SUPPLIED ENTRIES:
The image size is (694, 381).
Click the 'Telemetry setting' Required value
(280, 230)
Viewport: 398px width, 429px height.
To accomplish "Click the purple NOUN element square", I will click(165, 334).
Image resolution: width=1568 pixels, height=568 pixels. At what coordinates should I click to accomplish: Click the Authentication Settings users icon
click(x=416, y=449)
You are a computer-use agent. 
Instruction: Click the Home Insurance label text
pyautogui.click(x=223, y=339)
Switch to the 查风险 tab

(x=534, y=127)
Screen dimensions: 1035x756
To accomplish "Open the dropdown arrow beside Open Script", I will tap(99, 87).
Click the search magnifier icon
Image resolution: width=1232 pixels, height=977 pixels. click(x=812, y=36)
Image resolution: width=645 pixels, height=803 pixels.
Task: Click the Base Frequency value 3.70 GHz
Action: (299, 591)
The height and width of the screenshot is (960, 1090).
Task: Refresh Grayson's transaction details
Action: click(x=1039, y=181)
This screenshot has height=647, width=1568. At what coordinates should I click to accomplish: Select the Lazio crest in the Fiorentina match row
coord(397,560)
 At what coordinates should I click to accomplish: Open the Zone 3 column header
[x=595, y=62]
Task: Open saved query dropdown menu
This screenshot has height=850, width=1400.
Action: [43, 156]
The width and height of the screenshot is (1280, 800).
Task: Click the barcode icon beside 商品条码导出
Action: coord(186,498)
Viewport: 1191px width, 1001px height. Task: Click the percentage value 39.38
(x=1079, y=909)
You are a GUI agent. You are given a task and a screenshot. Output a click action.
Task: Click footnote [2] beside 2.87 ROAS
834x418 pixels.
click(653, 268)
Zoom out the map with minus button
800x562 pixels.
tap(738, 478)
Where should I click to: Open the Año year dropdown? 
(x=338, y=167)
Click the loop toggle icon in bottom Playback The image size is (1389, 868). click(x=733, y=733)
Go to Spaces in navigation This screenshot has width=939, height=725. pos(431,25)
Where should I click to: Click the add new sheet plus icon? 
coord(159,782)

INSTRUCTIONS FOR THE TASK: Reproduce every item above line for line, with no changes to any character.

RESPONSE TO THE TASK:
The image size is (694, 381).
Click the 'Telemetry setting' Required value
(280, 230)
Viewport: 398px width, 429px height.
To accomplish "Click the purple NOUN element square", I will click(165, 334).
Image resolution: width=1568 pixels, height=568 pixels. At what coordinates should I click to accomplish: Click the Authentication Settings users icon
click(x=416, y=449)
You are a computer-use agent. 
Instruction: Click the Home Insurance label text
pyautogui.click(x=223, y=339)
Switch to the 查风险 tab

(x=534, y=127)
Screen dimensions: 1035x756
To accomplish "Open the dropdown arrow beside Open Script", I will tap(99, 87).
Click the search magnifier icon
Image resolution: width=1232 pixels, height=977 pixels. click(x=812, y=36)
Image resolution: width=645 pixels, height=803 pixels.
Task: Click the Base Frequency value 3.70 GHz
Action: (299, 591)
The height and width of the screenshot is (960, 1090).
Task: Refresh Grayson's transaction details
Action: click(x=1039, y=181)
This screenshot has height=647, width=1568. At what coordinates should I click to accomplish: Select the Lazio crest in the Fiorentina match row
coord(397,560)
 At what coordinates should I click to accomplish: Open the Zone 3 column header
[x=595, y=62]
Task: Open saved query dropdown menu
This screenshot has height=850, width=1400.
Action: [43, 156]
The width and height of the screenshot is (1280, 800).
Task: Click the barcode icon beside 商品条码导出
Action: coord(186,498)
Viewport: 1191px width, 1001px height. Task: Click the percentage value 39.38
(x=1079, y=909)
You are a GUI agent. You are given a task and a screenshot. Output a click action.
Task: Click footnote [2] beside 2.87 ROAS
834x418 pixels.
click(653, 268)
Zoom out the map with minus button
800x562 pixels.
tap(738, 478)
Where should I click to: Open the Año year dropdown? 
(x=338, y=167)
Click the loop toggle icon in bottom Playback The image size is (1389, 868). click(x=733, y=733)
Go to Spaces in navigation This screenshot has width=939, height=725. pos(431,25)
Where should I click to: Click the add new sheet plus icon? 
coord(159,782)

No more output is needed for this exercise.